Ensuite, leur utilisation est souvent influencée par des considérations politiques. Si l’on caricature, les partis de droite préféreront un marché du carbone, alors que les partis de gauche privilégieront généralement le principe de la taxe.

Malgré ses nombreux aspects bénéfiques pour l’environnement, la tarification carbone n’est pas une solution miracle, elle comporte des limites théoriques : Le signal prix ne résout pas toutes nos mauvaises habitudes de consommations. C’est une politique universelle qui doit être modifiée selon ses contextes d’application. La tarification carbone incite davantage à l’optimisation d’un système plus qu’à sa transformation totale [5]. Elle est difficile à mettre en place dans un contexte économique concurrentiel comme celui de nos sociétés capitalistes. Mais aussi des limites dans sa mise en application :

L’Europe distribue massivement des quotas carbone gratuit pour éviter le phénomène de « Carbon leakage » (fuite de carbone) : c’est-à-dire une délocalisation des entreprises pour maintenir un avantage compétitif. Heureusement, le MACF (taxe frontalière), prévu pour 2026, vise à résoudre ce problème majeur. Enfin, pour mesurer l’impact réel d’une tarification carbone il faut également comptabiliser les subventions accordées aux énergies fossiles par les différents États (voir la section suivante).

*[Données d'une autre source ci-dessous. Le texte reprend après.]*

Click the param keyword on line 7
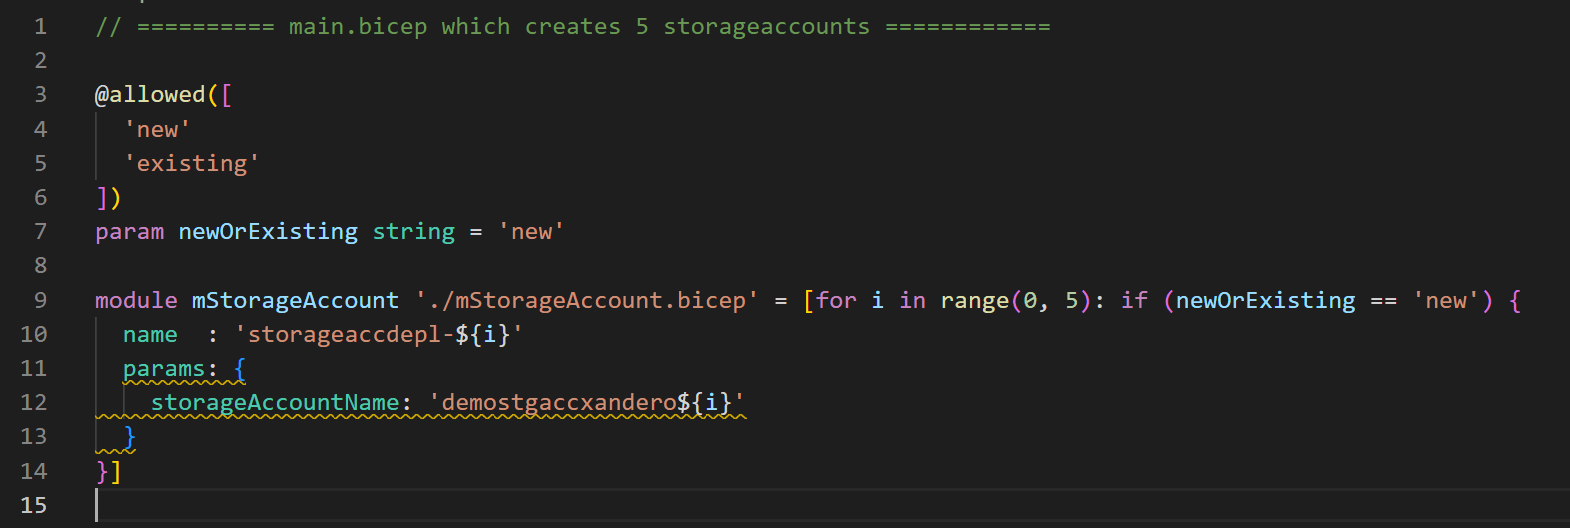Viewport: 1570px width, 528px height. (x=129, y=232)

Aujourd’hui, les politiques de fiscalité vertes de la France sont en retard par rapport à d’autres pays européens.

  • En France :
    • Prix de la tonne de CO2 : 45 €
    • ETS : 92 € Subvention énergies fossiles : 3,4 Mds €
    • Tarification carbone x Périmètre couvert – Subvention énergies fossiles [6] : environ 10 €
  • En Europe :
    • Prix de la tonne moyen : 87 €
    • Pourcentage d’émissions couvertes : 38 %

Paradoxalement, malgré les nombreux avantages qu’elle présente : incitation positive à la préservation du climat, valeur tutélaire pour la prise de décisions, ou encore le financement de la transition écologique, la taxe carbone reste curieusement peu abordée et relayée dans les sphères militantes écologistes ainsi que dans le débat public. Pourtant, il est plus que jamais essentiel de se conformer aux trajectoires de prix préconisées par de nombreux économistes. L’intégration du coût du carbone dans nos activités économiques est à notre portée et pourrait véritablement changer la donne dans la crise que nous traversons.

[1] Climat : l’inaction coûte plus cher que des mesures fortes, Les Echos, 30/03/21

[2] Rapport du GIEC 2022, chapitre 18

[3] Avis de l’ADEME – La Contribution Climat Solidarité – Avril 2019

[4] Les effets redistributifs de la fiscalité carbone en France, Douenne, 2018

[5] Rosenbloom, D., Markard, J., Geels, F. W., & Fuenfschilling, L. (2020). Why carbon pricing is not sufficient to mitigate climate change—and how “sustainability transition policy” can help.